Именно так, надо совершать воинские предательства.

Профессиональные антидрейфусары утверждали: Нельзя быть предателем и Дрейфус предатель. Мы, профессиональные дрейфусары, утверждали: Нельзя быть предателем и Дрейфус не предатель. Эрве — тот, кто утверждает, и Жорес допускает, чтобы он утверждал, и даже Дрейфус допускает, чтобы Жорес позволял Эрве утверждать, и, в определенном смысле, по меньшей мере в определенном смысле, сам Дрейфус допускает, чтобы сам Жорес утверждал: Надо быть предателем.

Именно так, надо быть воинским предателем.
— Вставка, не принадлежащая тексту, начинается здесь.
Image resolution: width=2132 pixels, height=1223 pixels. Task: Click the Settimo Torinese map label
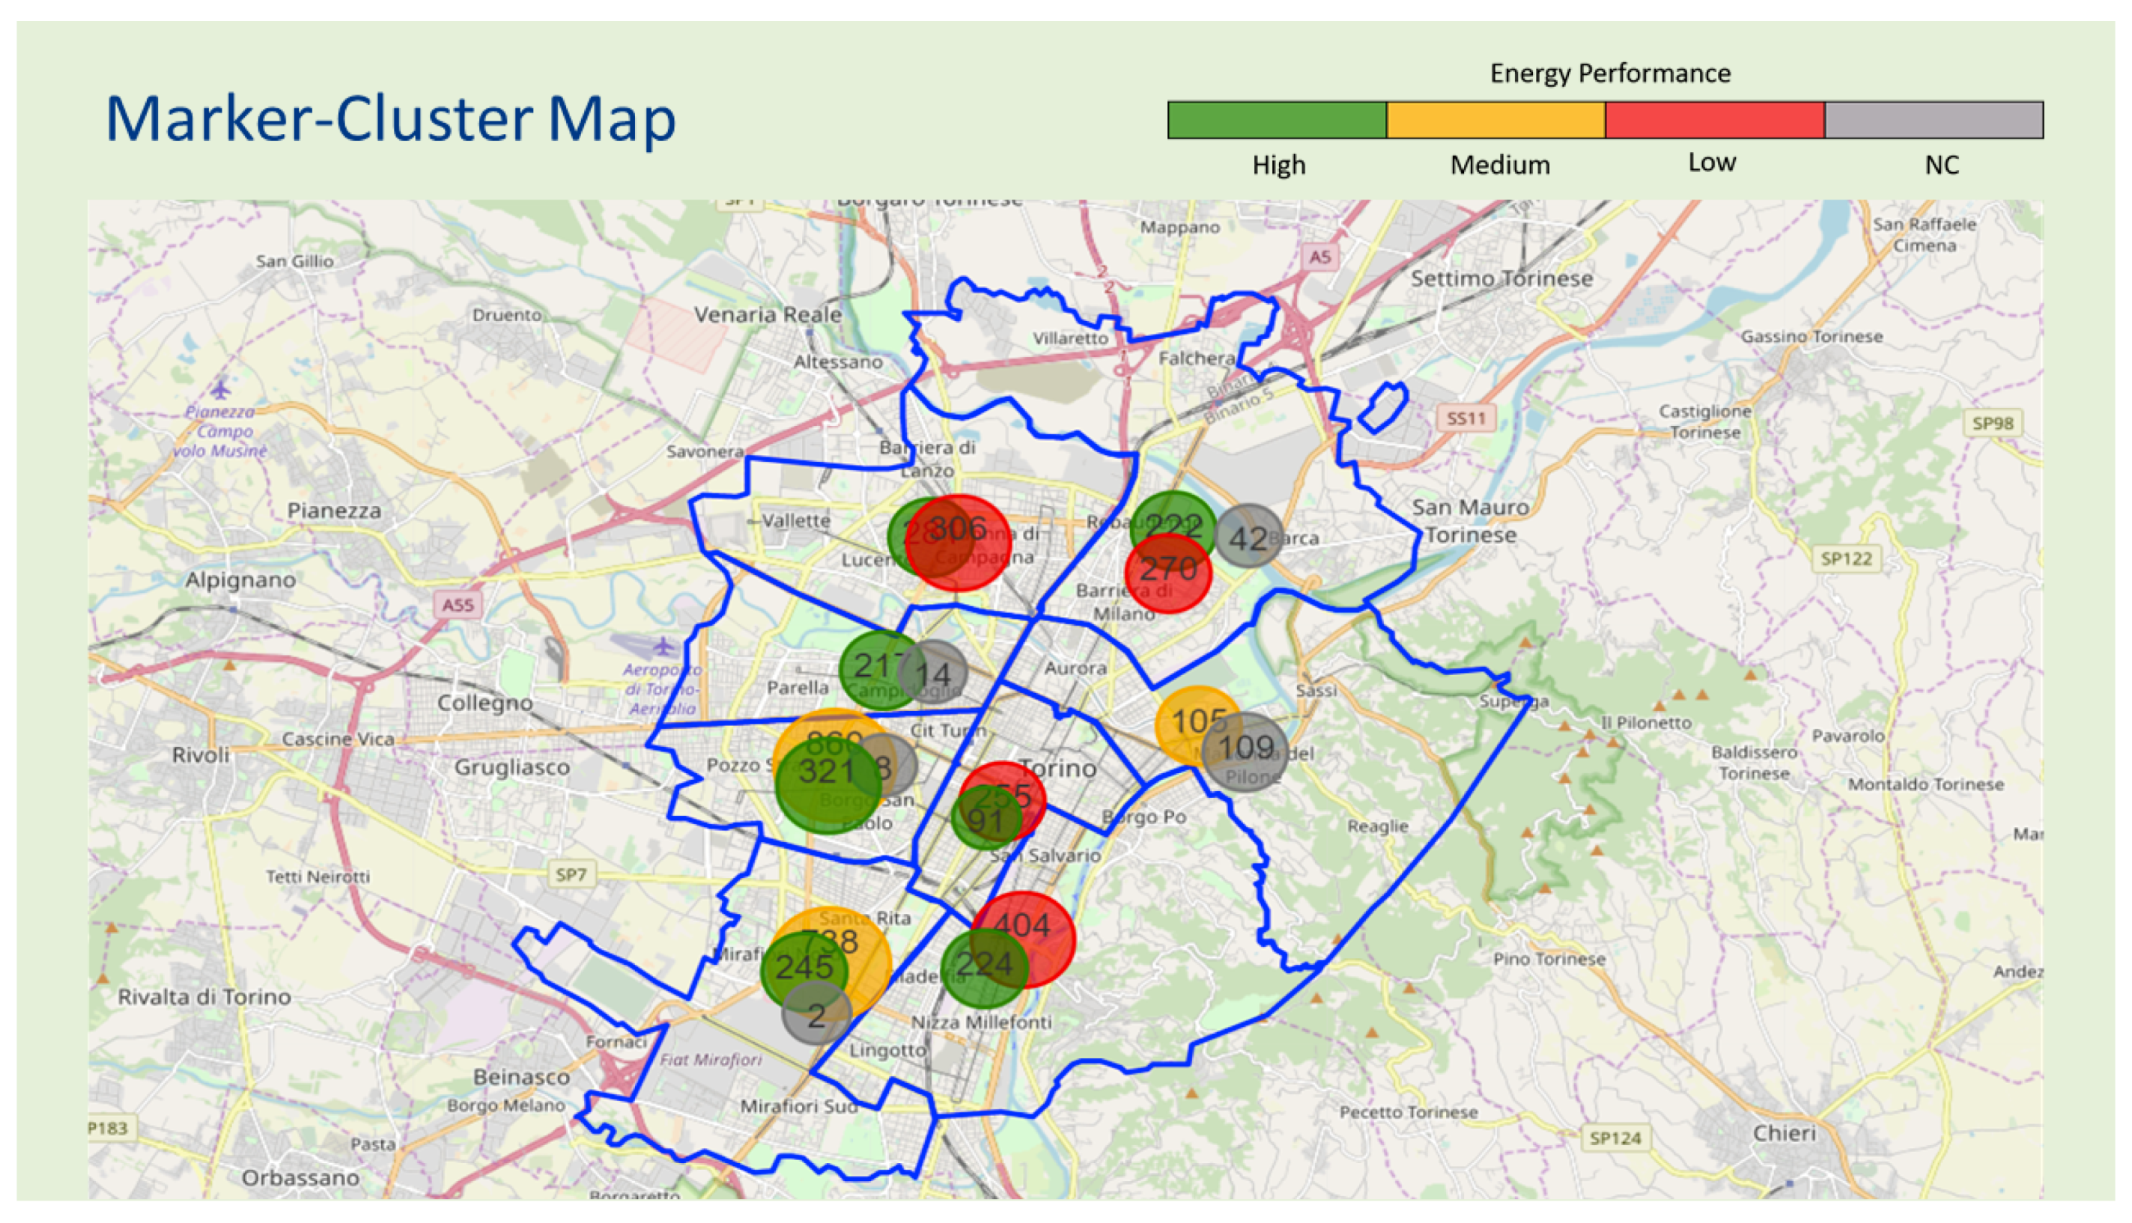(x=1501, y=278)
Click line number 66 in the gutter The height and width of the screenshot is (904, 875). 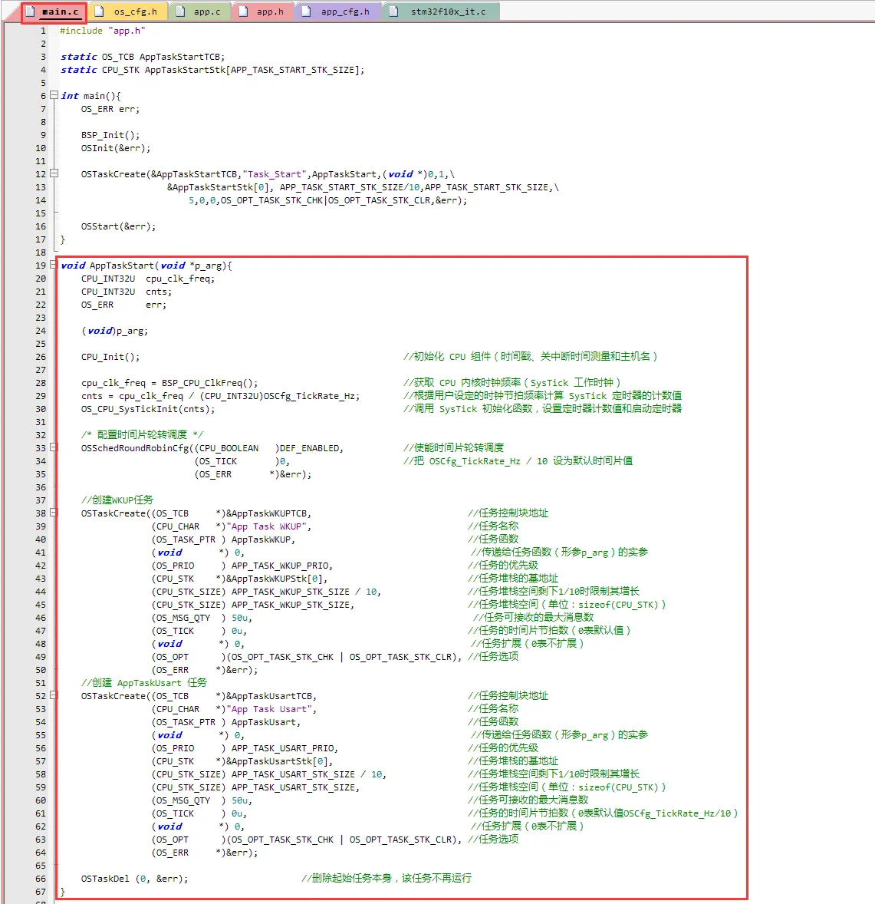coord(41,879)
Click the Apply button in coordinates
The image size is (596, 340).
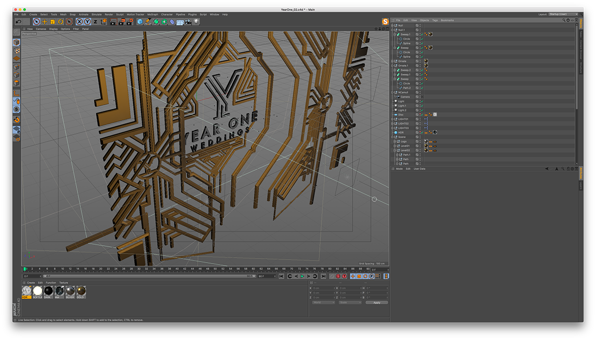[x=376, y=302]
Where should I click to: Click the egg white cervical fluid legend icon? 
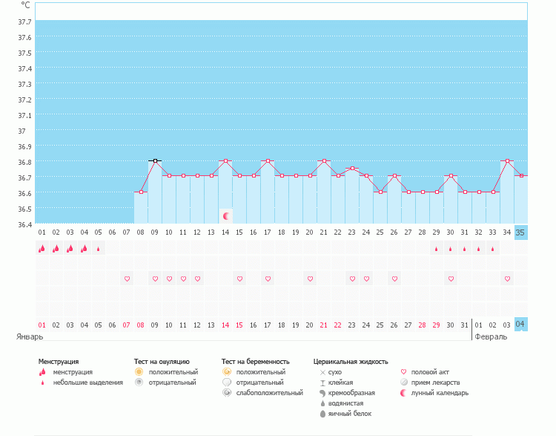(x=322, y=414)
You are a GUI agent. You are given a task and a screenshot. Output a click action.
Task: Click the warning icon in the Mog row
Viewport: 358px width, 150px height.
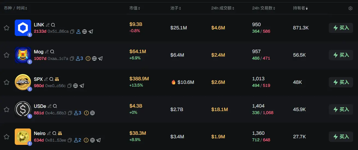pos(88,59)
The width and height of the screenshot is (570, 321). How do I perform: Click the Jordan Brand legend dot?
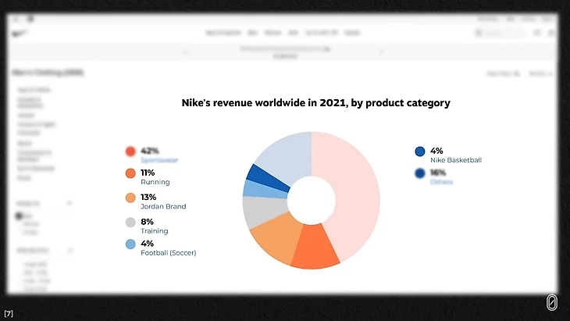tap(130, 198)
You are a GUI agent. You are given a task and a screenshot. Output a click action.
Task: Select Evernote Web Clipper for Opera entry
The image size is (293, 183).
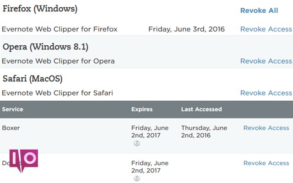58,61
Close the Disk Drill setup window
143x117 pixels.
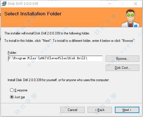click(136, 4)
В результате подобного постепенного вовлечения, такого постепенного скольжения к соучастию, в результате переиначивания, передергивания, извращения Жорес стал соучастником преступления Эрве; из–за этого перевоплощения, из–за такого переноса ответственности; и участвовал в нем самым гнусным из всех возможных способов, отнюдь не соучаствуя активно, в чем есть и свой риск, и свое подвижничество, свое собственное величие, а соучаствуя косвенно, гнусно, втихую и тихо, в чем было молчаливое, тайное сообщничество, соучастие из попустительства. Самое гнусное из всех возможных. И Дрейфус, вместо того чтобы стать символом времени, присоединился, позволил себе присоединиться к преступлению Жореса.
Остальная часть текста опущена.